**Task prompt:** Reproduce word for word the lines of the material from the line containing "I want to click on 'J24" through the line containing "center [756, 143].", both included.

**Available records:**
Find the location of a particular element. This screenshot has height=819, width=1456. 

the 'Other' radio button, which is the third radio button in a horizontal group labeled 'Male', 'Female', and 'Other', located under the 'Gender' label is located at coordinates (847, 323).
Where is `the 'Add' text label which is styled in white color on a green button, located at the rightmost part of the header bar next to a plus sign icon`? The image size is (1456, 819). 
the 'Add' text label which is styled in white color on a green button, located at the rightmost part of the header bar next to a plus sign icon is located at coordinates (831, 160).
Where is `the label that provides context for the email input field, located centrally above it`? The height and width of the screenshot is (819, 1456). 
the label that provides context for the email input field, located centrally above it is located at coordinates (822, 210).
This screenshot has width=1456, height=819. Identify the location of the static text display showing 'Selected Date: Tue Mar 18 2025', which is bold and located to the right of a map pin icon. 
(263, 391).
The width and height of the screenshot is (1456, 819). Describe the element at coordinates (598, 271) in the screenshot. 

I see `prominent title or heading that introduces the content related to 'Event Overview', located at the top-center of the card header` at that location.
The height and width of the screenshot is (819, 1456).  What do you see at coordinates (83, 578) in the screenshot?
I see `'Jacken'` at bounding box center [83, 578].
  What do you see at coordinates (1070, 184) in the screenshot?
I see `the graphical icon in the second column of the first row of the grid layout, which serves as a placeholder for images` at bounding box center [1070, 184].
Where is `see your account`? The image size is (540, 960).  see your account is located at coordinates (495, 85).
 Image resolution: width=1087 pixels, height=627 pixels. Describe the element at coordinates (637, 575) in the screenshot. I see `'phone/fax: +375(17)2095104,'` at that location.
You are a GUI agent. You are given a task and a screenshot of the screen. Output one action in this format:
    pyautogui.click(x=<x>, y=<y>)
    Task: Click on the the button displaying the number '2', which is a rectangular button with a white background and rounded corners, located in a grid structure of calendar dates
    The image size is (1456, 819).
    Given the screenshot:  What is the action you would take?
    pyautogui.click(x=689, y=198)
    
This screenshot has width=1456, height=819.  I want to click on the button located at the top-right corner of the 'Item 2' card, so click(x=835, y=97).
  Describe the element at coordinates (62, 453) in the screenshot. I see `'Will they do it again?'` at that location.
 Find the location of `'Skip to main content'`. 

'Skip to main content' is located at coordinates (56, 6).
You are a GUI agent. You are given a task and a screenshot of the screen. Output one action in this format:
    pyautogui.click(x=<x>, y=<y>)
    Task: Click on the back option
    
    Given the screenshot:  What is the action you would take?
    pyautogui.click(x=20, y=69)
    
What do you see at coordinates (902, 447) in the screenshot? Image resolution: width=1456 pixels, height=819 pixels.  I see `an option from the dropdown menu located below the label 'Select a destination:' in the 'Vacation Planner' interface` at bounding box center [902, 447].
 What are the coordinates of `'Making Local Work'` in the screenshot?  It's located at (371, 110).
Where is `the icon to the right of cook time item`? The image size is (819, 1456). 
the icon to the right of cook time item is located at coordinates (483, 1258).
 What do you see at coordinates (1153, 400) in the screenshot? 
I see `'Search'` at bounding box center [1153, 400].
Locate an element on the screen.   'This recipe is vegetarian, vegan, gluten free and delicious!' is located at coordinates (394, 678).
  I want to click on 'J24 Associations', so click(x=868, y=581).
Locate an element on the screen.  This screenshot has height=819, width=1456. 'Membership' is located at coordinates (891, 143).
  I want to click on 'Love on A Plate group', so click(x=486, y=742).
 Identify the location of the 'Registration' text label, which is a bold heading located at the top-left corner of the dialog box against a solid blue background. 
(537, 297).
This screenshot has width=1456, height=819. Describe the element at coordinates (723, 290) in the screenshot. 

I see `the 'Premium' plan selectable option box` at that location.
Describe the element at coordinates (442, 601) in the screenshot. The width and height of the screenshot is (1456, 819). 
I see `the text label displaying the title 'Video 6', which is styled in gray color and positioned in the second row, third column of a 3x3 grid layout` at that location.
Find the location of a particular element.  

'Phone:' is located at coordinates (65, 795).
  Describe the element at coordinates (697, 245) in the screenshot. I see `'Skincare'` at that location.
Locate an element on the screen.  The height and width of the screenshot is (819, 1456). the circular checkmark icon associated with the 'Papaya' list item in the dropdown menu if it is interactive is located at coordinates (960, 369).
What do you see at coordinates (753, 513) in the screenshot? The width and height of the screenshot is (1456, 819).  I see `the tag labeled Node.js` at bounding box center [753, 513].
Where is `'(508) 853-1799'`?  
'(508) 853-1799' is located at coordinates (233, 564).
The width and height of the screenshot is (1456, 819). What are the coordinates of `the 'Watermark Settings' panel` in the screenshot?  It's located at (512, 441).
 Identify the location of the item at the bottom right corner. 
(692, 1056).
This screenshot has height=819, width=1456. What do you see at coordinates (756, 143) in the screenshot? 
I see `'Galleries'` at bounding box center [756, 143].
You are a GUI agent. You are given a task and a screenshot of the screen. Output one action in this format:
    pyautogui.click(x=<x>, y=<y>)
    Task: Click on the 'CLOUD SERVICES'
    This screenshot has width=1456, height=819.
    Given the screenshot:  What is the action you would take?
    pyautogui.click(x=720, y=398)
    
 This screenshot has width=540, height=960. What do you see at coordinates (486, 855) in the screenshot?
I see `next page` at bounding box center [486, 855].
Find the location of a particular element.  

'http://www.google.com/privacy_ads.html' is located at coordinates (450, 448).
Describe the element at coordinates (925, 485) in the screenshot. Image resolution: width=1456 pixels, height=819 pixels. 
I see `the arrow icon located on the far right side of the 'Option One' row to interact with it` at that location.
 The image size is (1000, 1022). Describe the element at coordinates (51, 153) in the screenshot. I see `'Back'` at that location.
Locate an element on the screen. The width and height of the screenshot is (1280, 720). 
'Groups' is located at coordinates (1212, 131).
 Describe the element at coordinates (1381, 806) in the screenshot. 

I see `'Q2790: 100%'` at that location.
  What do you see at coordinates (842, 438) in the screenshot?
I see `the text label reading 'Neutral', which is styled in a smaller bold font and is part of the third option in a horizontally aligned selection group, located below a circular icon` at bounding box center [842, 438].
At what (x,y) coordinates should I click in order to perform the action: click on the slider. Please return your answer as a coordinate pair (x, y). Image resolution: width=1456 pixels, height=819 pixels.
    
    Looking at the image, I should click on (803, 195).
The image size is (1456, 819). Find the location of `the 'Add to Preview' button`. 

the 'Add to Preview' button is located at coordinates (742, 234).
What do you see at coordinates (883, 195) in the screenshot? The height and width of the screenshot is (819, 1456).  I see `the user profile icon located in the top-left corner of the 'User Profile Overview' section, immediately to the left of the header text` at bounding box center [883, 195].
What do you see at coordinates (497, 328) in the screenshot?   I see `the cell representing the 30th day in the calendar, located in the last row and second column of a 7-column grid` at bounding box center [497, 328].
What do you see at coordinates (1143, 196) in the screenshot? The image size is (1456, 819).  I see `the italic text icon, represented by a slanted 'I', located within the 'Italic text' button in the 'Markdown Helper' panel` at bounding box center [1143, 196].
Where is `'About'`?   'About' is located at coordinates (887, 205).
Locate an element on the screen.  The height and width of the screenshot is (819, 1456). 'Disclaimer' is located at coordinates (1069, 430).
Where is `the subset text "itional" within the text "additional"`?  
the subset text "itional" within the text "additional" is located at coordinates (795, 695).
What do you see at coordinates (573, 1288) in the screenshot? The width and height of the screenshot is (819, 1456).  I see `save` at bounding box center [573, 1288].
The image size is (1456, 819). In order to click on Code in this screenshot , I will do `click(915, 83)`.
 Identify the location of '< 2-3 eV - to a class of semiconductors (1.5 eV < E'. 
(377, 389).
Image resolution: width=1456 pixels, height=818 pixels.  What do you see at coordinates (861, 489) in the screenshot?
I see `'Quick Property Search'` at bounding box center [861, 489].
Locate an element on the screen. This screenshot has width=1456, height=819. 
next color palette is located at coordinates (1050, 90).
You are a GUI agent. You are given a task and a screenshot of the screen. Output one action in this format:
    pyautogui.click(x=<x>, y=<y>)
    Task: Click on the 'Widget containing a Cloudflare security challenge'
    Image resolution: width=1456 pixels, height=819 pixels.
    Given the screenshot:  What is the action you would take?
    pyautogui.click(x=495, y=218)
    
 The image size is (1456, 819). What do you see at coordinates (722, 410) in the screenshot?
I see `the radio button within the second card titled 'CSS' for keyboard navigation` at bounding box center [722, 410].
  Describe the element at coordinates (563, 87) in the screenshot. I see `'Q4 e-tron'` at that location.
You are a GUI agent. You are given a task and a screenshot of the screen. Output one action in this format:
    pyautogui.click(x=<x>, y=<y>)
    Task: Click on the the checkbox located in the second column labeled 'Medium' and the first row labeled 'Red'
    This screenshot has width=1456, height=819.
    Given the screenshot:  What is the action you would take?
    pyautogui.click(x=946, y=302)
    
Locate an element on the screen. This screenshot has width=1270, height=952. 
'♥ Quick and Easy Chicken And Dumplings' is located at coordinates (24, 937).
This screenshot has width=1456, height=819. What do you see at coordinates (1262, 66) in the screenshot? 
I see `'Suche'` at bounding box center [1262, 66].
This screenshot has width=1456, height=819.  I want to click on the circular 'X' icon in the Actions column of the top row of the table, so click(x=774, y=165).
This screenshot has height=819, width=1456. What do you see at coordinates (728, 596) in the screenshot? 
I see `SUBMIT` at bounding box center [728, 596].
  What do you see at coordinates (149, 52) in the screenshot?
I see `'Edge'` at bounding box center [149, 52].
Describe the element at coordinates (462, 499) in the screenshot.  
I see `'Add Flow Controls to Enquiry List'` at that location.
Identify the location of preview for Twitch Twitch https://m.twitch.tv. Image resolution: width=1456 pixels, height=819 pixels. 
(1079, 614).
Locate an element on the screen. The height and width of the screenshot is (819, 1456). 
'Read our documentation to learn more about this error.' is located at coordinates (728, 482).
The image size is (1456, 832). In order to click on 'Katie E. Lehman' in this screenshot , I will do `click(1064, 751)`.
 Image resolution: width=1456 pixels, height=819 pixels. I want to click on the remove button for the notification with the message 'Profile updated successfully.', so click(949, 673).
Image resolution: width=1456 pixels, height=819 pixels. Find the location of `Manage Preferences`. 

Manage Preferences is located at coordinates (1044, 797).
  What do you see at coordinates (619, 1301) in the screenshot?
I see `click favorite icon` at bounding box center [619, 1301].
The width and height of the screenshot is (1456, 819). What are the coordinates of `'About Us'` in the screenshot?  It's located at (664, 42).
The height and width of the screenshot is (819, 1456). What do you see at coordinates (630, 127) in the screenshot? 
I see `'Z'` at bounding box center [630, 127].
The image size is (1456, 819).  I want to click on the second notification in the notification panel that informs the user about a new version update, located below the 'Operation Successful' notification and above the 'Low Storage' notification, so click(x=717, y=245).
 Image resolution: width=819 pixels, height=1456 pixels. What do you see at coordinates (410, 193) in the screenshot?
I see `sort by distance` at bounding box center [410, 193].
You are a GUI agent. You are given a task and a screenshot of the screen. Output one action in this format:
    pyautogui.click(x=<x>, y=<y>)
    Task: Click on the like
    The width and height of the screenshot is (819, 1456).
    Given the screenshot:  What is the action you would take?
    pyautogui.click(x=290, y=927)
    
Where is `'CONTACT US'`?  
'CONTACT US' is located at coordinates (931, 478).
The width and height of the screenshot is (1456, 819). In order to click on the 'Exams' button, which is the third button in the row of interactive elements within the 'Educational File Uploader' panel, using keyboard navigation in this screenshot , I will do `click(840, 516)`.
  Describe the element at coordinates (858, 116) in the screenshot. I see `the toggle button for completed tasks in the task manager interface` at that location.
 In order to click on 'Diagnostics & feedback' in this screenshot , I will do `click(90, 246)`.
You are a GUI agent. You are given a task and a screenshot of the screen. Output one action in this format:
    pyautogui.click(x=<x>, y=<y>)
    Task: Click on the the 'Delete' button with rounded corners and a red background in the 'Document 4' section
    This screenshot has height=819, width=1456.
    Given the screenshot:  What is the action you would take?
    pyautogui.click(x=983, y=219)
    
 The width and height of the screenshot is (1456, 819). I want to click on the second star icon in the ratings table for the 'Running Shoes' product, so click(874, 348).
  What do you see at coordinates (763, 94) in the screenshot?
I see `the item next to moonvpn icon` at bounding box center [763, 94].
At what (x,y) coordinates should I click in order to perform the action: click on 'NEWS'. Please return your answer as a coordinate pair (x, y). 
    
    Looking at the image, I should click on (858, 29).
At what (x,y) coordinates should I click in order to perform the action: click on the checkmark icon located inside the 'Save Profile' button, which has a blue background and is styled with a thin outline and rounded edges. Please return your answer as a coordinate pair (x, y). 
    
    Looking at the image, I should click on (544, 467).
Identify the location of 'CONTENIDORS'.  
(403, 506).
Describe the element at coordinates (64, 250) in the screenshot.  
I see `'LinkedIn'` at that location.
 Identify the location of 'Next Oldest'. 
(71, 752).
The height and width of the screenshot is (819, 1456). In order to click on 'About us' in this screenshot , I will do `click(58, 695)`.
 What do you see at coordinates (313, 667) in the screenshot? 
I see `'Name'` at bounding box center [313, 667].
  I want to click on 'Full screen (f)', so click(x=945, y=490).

**Task answer:**
  I want to click on 'J24 Associations', so click(x=868, y=581).
Locate an element on the screen.  This screenshot has height=819, width=1456. 'Membership' is located at coordinates (891, 143).
  I want to click on 'Love on A Plate group', so click(x=486, y=742).
 Identify the location of the 'Registration' text label, which is a bold heading located at the top-left corner of the dialog box against a solid blue background. 
(537, 297).
This screenshot has width=1456, height=819. Describe the element at coordinates (723, 290) in the screenshot. 

I see `the 'Premium' plan selectable option box` at that location.
Describe the element at coordinates (442, 601) in the screenshot. The width and height of the screenshot is (1456, 819). 
I see `the text label displaying the title 'Video 6', which is styled in gray color and positioned in the second row, third column of a 3x3 grid layout` at that location.
Find the location of a particular element.  

'Phone:' is located at coordinates (65, 795).
  Describe the element at coordinates (697, 245) in the screenshot. I see `'Skincare'` at that location.
Locate an element on the screen.  The height and width of the screenshot is (819, 1456). the circular checkmark icon associated with the 'Papaya' list item in the dropdown menu if it is interactive is located at coordinates (960, 369).
What do you see at coordinates (753, 513) in the screenshot? The width and height of the screenshot is (1456, 819).  I see `the tag labeled Node.js` at bounding box center [753, 513].
Where is `'(508) 853-1799'`?  
'(508) 853-1799' is located at coordinates (233, 564).
The width and height of the screenshot is (1456, 819). What are the coordinates of `the 'Watermark Settings' panel` in the screenshot?  It's located at (512, 441).
 Identify the location of the item at the bottom right corner. 
(692, 1056).
This screenshot has height=819, width=1456. What do you see at coordinates (756, 143) in the screenshot? 
I see `'Galleries'` at bounding box center [756, 143].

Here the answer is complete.